#### [EXERCISE]
The lines from the start of the listing through the line containing "Hazenkop (1499, 849)" should be printed exactly, and no other lines should be printed.

==============================

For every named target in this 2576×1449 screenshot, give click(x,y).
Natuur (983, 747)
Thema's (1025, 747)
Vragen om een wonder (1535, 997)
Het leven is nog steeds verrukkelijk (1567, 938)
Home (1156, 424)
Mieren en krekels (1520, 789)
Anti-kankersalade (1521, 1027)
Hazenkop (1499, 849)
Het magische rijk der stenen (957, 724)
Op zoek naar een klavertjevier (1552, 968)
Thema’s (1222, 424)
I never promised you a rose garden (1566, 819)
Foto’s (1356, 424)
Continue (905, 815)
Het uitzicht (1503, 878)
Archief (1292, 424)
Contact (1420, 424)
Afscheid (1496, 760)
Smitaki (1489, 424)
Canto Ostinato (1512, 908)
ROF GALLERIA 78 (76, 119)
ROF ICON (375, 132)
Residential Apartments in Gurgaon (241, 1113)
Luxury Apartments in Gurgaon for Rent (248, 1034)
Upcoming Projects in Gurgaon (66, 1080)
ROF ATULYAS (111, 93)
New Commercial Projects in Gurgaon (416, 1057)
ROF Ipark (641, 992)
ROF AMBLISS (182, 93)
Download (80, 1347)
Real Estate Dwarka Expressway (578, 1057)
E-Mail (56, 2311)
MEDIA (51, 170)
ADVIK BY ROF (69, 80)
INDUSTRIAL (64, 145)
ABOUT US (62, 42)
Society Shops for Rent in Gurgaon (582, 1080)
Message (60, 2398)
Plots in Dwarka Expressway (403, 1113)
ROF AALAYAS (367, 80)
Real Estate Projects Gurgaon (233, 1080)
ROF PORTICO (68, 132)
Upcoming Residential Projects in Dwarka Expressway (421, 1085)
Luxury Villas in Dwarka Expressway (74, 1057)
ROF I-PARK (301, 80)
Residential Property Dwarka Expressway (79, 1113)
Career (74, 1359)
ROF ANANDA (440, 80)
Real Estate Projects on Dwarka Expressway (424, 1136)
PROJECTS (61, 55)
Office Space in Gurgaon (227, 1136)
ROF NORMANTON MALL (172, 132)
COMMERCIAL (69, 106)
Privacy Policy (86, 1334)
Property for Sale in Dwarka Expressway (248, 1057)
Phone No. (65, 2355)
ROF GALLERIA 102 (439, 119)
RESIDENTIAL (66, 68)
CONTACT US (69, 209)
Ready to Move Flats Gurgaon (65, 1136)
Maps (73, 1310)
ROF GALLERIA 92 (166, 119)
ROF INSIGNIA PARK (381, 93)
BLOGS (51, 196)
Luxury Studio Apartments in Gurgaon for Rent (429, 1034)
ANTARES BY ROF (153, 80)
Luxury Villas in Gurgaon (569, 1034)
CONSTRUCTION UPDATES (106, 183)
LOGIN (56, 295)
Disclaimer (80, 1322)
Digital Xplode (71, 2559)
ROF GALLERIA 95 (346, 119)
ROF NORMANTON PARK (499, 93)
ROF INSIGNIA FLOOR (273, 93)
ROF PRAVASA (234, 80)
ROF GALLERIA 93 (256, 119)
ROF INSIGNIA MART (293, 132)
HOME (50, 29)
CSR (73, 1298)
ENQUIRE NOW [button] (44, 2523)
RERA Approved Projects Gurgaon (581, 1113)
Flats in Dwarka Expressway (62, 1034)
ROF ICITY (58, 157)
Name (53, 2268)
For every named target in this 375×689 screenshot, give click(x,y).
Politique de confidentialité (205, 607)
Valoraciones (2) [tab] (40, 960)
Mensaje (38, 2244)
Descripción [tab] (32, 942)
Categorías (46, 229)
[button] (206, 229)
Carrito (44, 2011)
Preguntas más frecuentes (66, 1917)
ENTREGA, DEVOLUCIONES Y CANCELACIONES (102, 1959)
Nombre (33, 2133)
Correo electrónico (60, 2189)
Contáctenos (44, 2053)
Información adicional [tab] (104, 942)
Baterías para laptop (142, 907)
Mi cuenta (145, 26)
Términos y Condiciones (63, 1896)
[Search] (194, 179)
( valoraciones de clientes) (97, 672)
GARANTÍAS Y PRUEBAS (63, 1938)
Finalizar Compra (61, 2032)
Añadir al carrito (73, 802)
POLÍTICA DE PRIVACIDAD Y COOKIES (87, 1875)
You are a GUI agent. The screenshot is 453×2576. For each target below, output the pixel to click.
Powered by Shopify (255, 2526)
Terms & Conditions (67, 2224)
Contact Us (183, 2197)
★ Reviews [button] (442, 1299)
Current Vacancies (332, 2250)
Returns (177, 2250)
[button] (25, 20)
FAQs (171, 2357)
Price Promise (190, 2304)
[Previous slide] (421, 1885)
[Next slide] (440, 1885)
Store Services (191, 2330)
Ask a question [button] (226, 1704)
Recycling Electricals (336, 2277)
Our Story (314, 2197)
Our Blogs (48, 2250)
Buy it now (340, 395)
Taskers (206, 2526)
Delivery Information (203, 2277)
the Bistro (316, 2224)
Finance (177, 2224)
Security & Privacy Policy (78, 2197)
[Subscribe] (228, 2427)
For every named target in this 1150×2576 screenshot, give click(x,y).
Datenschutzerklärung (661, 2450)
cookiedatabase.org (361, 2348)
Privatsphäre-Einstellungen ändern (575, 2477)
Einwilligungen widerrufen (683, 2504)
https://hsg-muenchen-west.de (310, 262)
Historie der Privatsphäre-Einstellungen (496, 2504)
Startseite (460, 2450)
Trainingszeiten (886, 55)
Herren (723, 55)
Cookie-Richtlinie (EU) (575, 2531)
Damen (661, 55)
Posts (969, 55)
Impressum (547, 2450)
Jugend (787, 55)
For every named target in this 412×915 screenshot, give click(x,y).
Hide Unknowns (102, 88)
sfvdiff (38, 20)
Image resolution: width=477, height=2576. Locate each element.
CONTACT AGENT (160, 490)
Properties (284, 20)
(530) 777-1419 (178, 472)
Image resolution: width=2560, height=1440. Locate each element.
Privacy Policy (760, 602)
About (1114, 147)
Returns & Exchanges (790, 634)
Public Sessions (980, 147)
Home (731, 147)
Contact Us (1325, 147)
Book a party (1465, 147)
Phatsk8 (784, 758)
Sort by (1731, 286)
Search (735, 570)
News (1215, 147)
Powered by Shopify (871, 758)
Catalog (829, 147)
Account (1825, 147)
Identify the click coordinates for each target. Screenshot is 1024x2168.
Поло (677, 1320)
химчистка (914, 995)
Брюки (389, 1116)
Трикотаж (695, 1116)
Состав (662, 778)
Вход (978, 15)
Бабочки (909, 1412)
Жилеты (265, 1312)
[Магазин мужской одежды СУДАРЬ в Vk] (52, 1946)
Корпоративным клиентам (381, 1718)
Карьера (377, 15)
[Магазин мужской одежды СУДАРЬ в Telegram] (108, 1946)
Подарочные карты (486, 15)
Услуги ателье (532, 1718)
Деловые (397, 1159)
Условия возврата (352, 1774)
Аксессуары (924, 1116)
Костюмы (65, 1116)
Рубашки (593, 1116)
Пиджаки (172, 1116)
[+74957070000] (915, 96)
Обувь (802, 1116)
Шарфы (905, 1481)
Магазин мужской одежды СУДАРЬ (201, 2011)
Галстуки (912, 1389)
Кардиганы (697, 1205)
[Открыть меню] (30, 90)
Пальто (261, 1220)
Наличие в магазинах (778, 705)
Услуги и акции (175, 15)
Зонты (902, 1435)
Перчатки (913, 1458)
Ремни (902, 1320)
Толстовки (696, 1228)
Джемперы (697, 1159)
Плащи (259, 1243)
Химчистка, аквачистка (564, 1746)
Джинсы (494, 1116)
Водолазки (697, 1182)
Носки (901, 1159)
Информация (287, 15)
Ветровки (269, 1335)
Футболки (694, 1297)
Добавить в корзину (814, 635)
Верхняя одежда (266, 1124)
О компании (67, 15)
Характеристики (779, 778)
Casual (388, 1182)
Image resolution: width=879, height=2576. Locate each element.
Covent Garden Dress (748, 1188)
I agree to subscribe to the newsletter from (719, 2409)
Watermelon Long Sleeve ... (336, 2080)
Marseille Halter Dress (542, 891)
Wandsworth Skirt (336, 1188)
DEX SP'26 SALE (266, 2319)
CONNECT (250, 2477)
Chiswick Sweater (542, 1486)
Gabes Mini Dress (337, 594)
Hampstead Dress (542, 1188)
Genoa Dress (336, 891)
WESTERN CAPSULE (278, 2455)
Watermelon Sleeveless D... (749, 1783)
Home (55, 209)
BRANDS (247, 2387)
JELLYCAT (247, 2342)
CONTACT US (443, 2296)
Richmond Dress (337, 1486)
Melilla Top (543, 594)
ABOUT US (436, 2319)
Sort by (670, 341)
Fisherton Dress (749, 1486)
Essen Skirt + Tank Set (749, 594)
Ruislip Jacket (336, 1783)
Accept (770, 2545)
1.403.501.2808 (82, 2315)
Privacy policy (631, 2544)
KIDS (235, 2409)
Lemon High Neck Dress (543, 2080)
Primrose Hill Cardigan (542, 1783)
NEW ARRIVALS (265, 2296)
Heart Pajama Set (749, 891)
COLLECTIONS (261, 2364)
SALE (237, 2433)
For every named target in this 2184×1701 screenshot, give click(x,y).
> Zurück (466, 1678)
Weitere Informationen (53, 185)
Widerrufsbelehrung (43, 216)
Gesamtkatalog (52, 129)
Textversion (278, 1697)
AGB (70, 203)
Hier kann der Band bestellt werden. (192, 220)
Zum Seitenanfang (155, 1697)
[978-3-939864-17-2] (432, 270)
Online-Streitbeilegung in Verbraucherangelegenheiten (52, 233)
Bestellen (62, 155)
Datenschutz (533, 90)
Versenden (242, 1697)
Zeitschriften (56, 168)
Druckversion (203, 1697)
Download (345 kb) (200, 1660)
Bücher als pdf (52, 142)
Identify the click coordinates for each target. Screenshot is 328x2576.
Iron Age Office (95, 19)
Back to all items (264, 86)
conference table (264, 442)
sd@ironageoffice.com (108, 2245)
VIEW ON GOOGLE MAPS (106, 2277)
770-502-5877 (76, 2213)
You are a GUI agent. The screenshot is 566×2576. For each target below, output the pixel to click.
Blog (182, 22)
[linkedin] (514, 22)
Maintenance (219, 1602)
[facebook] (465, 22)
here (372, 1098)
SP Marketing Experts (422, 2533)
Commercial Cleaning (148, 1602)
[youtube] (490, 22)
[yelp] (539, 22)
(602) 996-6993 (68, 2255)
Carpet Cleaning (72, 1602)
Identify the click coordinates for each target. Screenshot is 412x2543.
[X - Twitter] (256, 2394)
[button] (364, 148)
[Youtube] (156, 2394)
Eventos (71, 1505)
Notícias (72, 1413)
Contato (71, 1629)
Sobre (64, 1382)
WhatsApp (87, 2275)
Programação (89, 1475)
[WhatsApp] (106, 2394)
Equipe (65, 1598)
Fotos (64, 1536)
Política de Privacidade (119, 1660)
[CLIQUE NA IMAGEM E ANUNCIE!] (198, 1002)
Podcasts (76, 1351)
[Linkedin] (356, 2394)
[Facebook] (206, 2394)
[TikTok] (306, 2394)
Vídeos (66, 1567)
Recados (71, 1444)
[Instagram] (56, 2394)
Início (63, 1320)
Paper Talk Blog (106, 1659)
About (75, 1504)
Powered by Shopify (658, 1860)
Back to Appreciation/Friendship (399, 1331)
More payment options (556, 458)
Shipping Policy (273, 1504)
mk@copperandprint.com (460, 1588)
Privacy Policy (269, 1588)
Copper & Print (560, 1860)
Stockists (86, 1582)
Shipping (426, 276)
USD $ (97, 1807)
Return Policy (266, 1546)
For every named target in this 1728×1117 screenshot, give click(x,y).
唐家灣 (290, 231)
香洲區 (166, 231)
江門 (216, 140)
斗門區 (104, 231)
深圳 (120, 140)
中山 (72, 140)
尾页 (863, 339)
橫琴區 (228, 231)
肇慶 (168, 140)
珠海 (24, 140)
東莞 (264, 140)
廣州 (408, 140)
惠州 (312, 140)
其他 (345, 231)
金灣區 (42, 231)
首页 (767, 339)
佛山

==============================

#### [REPLY]
For every named target in this 2576×1449 screenshot, give click(x,y).
Natuur (983, 747)
Thema's (1025, 747)
Vragen om een wonder (1535, 997)
Het leven is nog steeds verrukkelijk (1567, 938)
Home (1156, 424)
Mieren en krekels (1520, 789)
Anti-kankersalade (1521, 1027)
Hazenkop (1499, 849)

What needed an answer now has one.